• **PASSAGE TO READ**:
Neural Variable Name Repair: Learning to Rename Identifiers for Readability
Muhammad Yousuf, Akshat Bagade, Chhittebbayi Penugonda, Maanas Baraya
TL;DR
The paper tackles variable name repair by predicting descriptive replacements for masked local identifiers in real C++ functions using only function-local context. It combines task-specific LoRA fine-tuning on Llama 3.1-8B with a warmup/dropout schedule and a dual-encoder reranker to improve candidate selection, trained on a large dataset mined from The Stack via Tree-sitter. Empirical results show substantial gains over prompting baselines, achieving 43.1% exact match and 82.03 partial-credit with the generator, and further improvements to 46.0% exact match and 84.5 partial-credit after reranking. The work demonstrates that lightweight, targeted adapters plus a reranker can form a practical identifier-repair tool that enhances code readability and downstream reasoning for developers and AI systems.

• **EXERCISE DATA**:
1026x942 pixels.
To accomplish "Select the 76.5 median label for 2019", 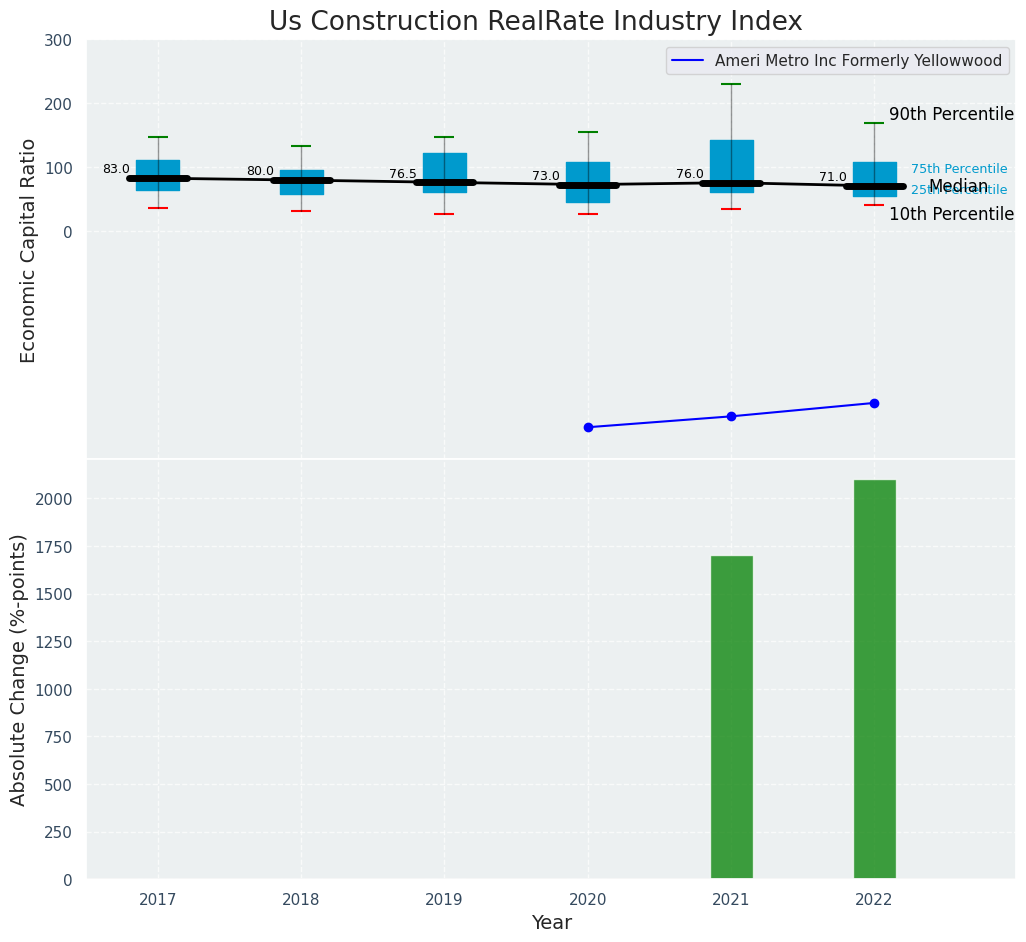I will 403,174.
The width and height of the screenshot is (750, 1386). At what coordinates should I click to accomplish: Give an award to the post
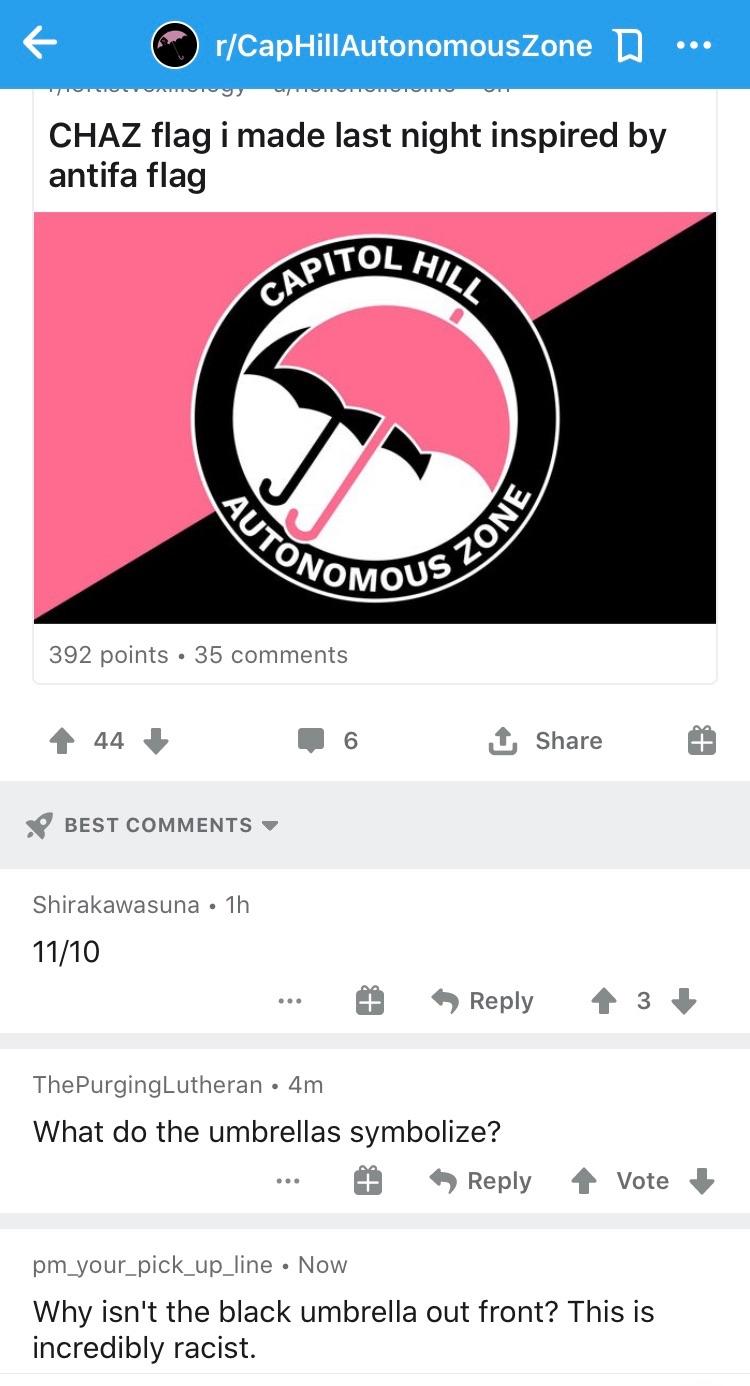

• **TASK LIST**:
1/ List the authors named in the variable name repair summary.
2/ Resume the variable name repair summary after its final sentence.

• **YOUR WRITTEN ANSWERS**:
1/ Muhammad Yousuf, Akshat Bagade, Chhittebbayi Penugonda, Maanas Baraya

2/
Abstract
Developers routinely work with source files whose variable names are generic or misleading, and with teams moving quickly, many functions are left undocumented. This slows comprehension, increases the risk of subtle bugs, and makes it harder for both humans and large language models (LLMs) to reason about code. We study variable name repair: given a real C++ function where all occurrences of one local or parameter name have been replaced by a placeholder (e.g. ID 1), the goal is to generate a natural, descriptive replacement name. We automatically construct this task from the C++ portion of BigCode's The Stack by parsing functions with Tree-sitter, masking a single identifier, and treating the original name as supervision. On top of Llama 3.1-8B, we build a pipeline with (i) warmup and dropout schedules for more stable fine-tuning, (ii) LoRA adapters for efficient specialization on identifier repair, and (iii) a dual-encoder reranker over top-k generator candidates. We evaluate using exact match, Top-5 Hit, and an embedding-based partial similarity score (0-100) that gives credit for near synonyms and format variants (e.g., jsonValue vs. json). On a held-out set of 200 C++ functions, a zero-shot Llama 3.1 baseline reaches 6.1 percent exact match. Our best LoRA-tuned model (with warmup and dropout) achieves 43.1 percent exact match, 50.2 percent Top-5 Hit, and an 82.03 partial-match score. A dual encoder reranker further improves selection quality without modifying the underlying generator, suggesting that task-specific fine-tuning plus reranking is a promising approach for practical identifier repair tools.